Several reasons were given as to why international funding was less abundant, including the fact that the HIV “infection rate has stabilized with an average of 12 to 15 new cases of HIV confirmed over the past five years,” as stated by Minister of State responsible for Health, Honourable Wendy Phipps during her World AIDS Day message. This achievement, according to Mrs. Destang-Richardson results in funding being diverted to other parts of the world.
“You’re [countries of the Caribbean, including St. Kitts and Nevis,] doing so well, your burden of diseases is somewhat under the control, not as dramatic or drastic as some of the other parts of the world,” she said, noting that the focus then is to channel some of the resources to other parts of the world.

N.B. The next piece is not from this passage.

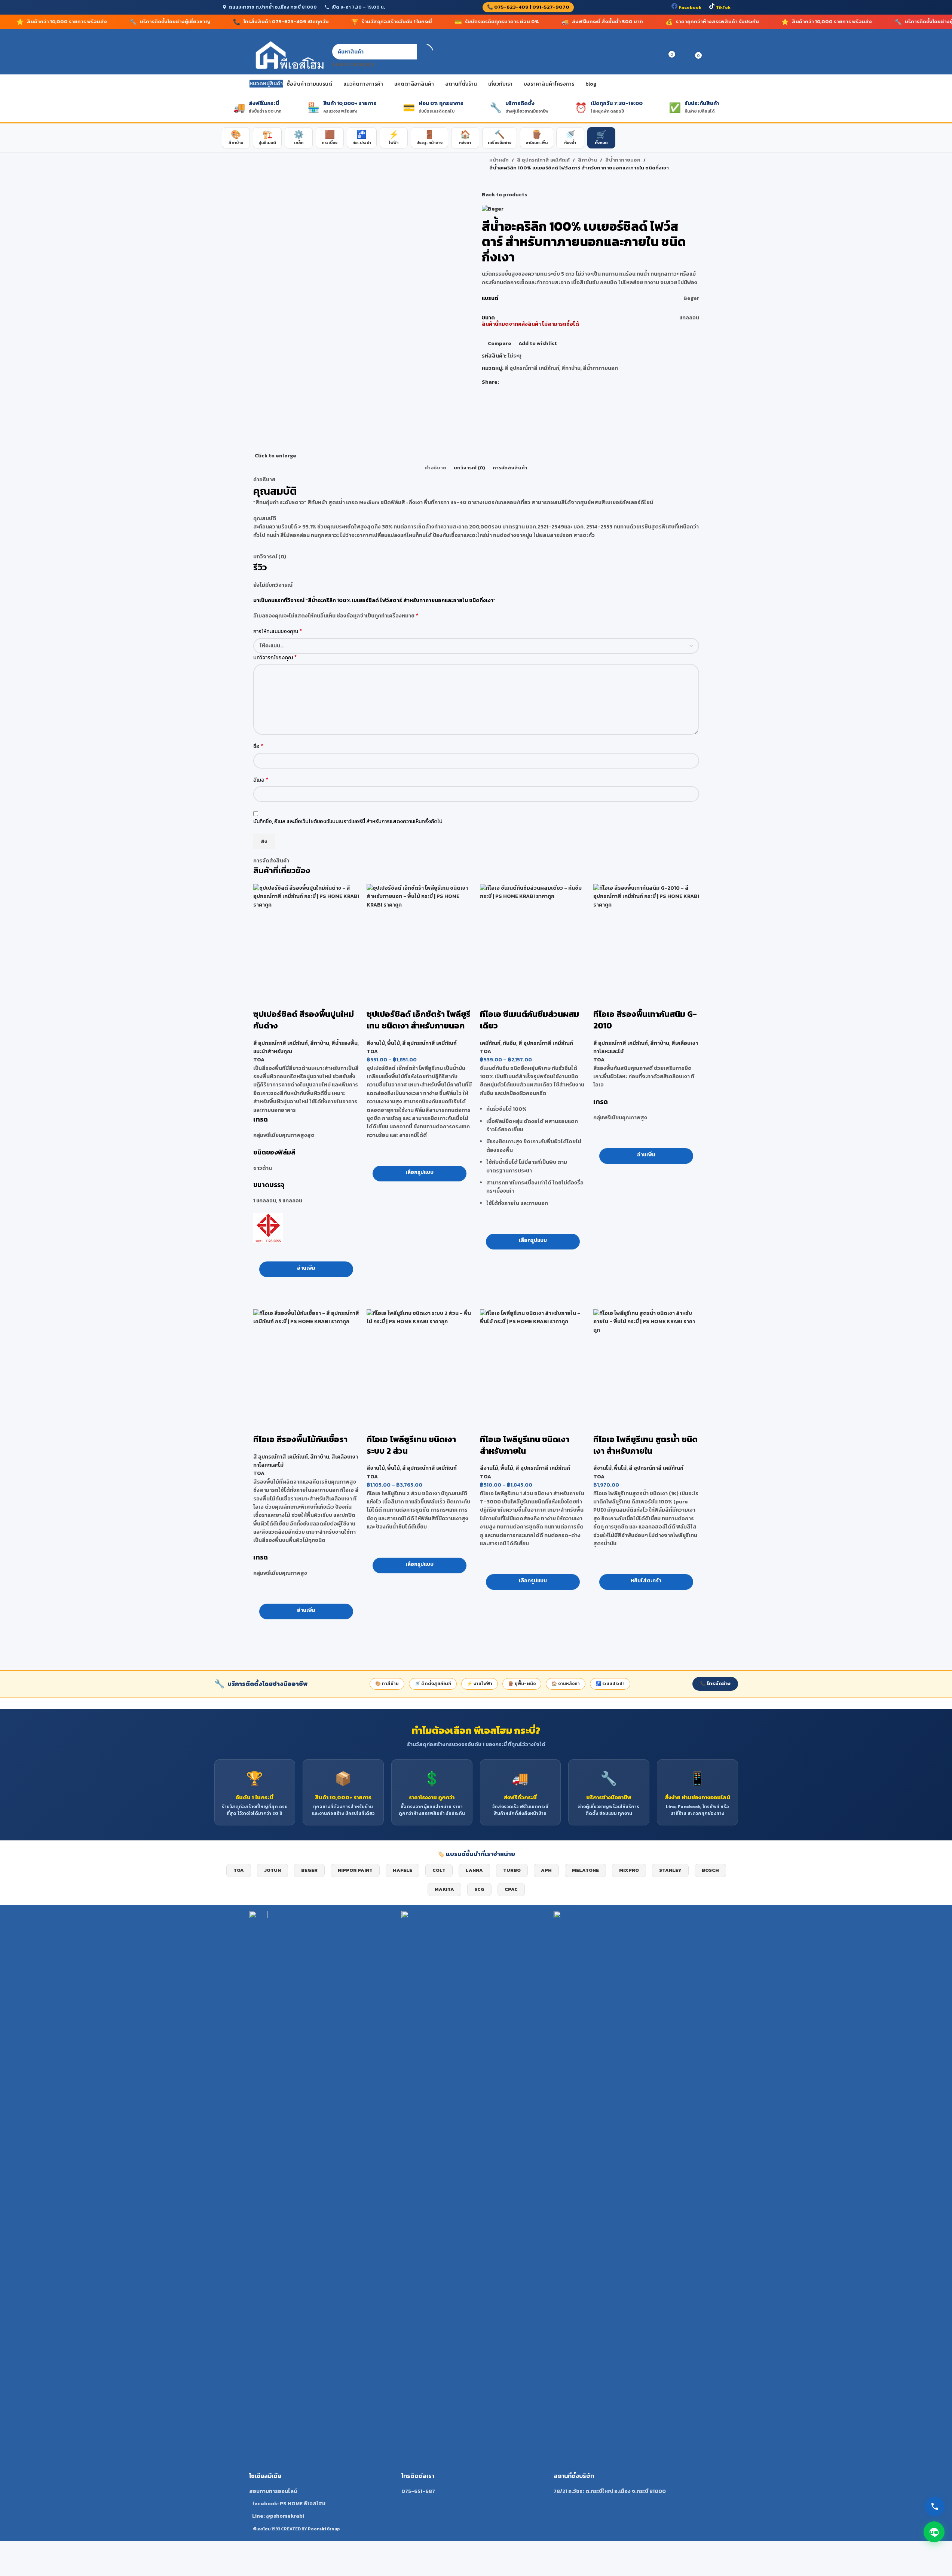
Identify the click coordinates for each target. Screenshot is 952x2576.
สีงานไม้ (376, 1043)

“Additionally, our countries, not only in terms of the burden of disease, but many of our islands are doing very well in terms of finances and Gross Domestic Produce (GDP), we are now being considered high income or middle income countries and so we don’t qualify for funding,” she said, identifying that St. Kitts and Nevis, specifically, is now categorized as a Middle Income country and also has a low burden of disease relative to its small population.
The National AIDS Programme Cordinator explained the result of these ratings.
“It does not mean that we are not getting funding, but that we are getting reduced funding – we are not getting the same amount that we used to,” she explained, stating that the onus is now on local programmes, local governments, to put in some funding towards their national responses.
Mrs. Destang-Richardson noted that the internal (governmental) funding process has begun, for she had begun the process of identifying the needs of the Secretariat over in the next five years for submission to the ministry. However, she did reiterate the importance of private sector involvement.
“So we really need to have some sort of support from the private sector,” she said. “And this can be done in a number of ways, such as setting up foundations,” she said. You don’t necessarily have to have a lumpsum of money, but with a foundation you can do charitable events. Somebody can take the initiative and say I think this is a worthy cause, I’m going to work towards it. And the elimination of AIDS is a worthy thing. We would really like to see the back of AIDS – I personally would like to see the back of AIDS. It calls for all hands on deck, an all-inclusive partnership, not just the government.”
In addition to undertaking the National Testing Day exercise on December 11, during the Christmas and Carnival Season the Health Educators from the National AIDS Secretariat will be seen at certain points along the ‘jamming’ and parade routes distributing HIV/AIDS literature as well as male and female condoms.